Gian Carlo Menotti, Opera Composer, Dies at 95 (BERNARD HOLLAND, 2/01/07, NY Times)
Though critics often dismissed Mr. Menotti's music as maudlin and unadventurous, many of them still celebrated his impressive lyric gifts, his deft touch with orchestral sound and his talent for making opera comprehensible and enjoyable for people who had previously shunned it. Of critics he once said, "They often spoil my breakfast but never my lunch."

His contemporaries, too, were sometimes unkind. Igor Stravinsky was dismissive of Mr. Menotti's musical language. The composer Luigi Nono withdrew from a project rather than allow his music to appear on the same program as Mr. Menotti's.

Yet Mr. Menotti's Christmas classic, "Amahl and the Night Visitors," has been performed more than 600 times, often by amateur companies and on high school stages, since it was created for television in 1951.


Gian Carlo Menotti (Daily Telegraph, 02/02/2007)
Gian Carlo Menotti, the composer, conductor, pianist and librettist who died in Monaco yesterday aged 97, achieved remarkable success in adapting the traditional qualities of Italian opera, as exemplified by Puccini and the verismo composers, to the requirements of the American stage and of radio and television.
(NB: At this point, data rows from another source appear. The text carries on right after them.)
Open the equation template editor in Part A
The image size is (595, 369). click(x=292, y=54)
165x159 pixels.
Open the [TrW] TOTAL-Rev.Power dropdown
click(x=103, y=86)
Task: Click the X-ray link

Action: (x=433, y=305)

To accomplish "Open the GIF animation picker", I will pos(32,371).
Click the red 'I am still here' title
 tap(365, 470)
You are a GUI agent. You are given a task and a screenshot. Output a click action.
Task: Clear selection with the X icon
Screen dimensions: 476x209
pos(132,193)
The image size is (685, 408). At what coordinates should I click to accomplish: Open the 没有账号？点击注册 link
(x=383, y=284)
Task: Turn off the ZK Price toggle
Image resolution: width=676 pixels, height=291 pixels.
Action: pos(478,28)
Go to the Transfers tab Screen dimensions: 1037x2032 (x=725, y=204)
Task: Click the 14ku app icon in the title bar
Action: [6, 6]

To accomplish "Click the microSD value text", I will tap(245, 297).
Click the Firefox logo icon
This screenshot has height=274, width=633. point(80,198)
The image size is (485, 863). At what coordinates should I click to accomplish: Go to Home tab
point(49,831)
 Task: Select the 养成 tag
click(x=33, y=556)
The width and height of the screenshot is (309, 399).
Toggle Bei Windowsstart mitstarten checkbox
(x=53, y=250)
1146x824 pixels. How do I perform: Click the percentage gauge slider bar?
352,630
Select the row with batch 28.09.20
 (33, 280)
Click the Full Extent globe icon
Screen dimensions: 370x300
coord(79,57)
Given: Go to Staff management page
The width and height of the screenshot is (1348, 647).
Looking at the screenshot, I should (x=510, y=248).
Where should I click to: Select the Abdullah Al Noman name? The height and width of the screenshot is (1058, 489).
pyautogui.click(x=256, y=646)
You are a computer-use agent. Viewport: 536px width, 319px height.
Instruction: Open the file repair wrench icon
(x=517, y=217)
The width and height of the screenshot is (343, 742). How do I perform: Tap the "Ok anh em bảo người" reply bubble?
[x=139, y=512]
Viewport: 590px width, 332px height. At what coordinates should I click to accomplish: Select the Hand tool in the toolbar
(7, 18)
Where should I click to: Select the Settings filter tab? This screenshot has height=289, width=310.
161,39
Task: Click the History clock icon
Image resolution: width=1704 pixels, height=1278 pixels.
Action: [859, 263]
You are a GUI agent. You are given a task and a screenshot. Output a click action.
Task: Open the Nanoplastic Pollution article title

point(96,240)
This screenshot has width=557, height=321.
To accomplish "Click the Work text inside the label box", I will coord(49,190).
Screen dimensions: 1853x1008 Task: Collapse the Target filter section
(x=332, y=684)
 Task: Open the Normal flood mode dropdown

He once remarked: "The Italians are very unmusical. If I go to a Protestant church in London or Amsterdam or listen to a black choir, I hear four-part harmony. Italians could never do that. In Italy we all have to sing the melody because we cannot harmonise."

Although his music was regarded by many critics as too eclectic and derivative, as well as too accessible, to merit serious consideration, the public responded eagerly to such works as The Medium, The Telephone and particularly The Consul.


Posted by Orrin Judd at February 2, 2007 10:54 AM
Comments

Although his music was regarded by many critics ... as too accessible,

Is that anything like having too many notes?

Posted by: Raoul Ortega at February 2, 2007 3:20 PM

Rauol,
Before I saw your post I fixed on the same quote. Says a lot, I think.

Posted by: jdkelly at February 2, 2007 5:42 PM

Oops, I see The Proprietor noted the same thing in his headline. "Great minds...." :)

Posted by: jdkelly at February 2, 2007 5:46 PM

So-called, self-proclaimed "modernists" reject beauty because they reject symmetry and proportion.

Bent man and women, they pursue bent-ness. Just look at their baseball caps.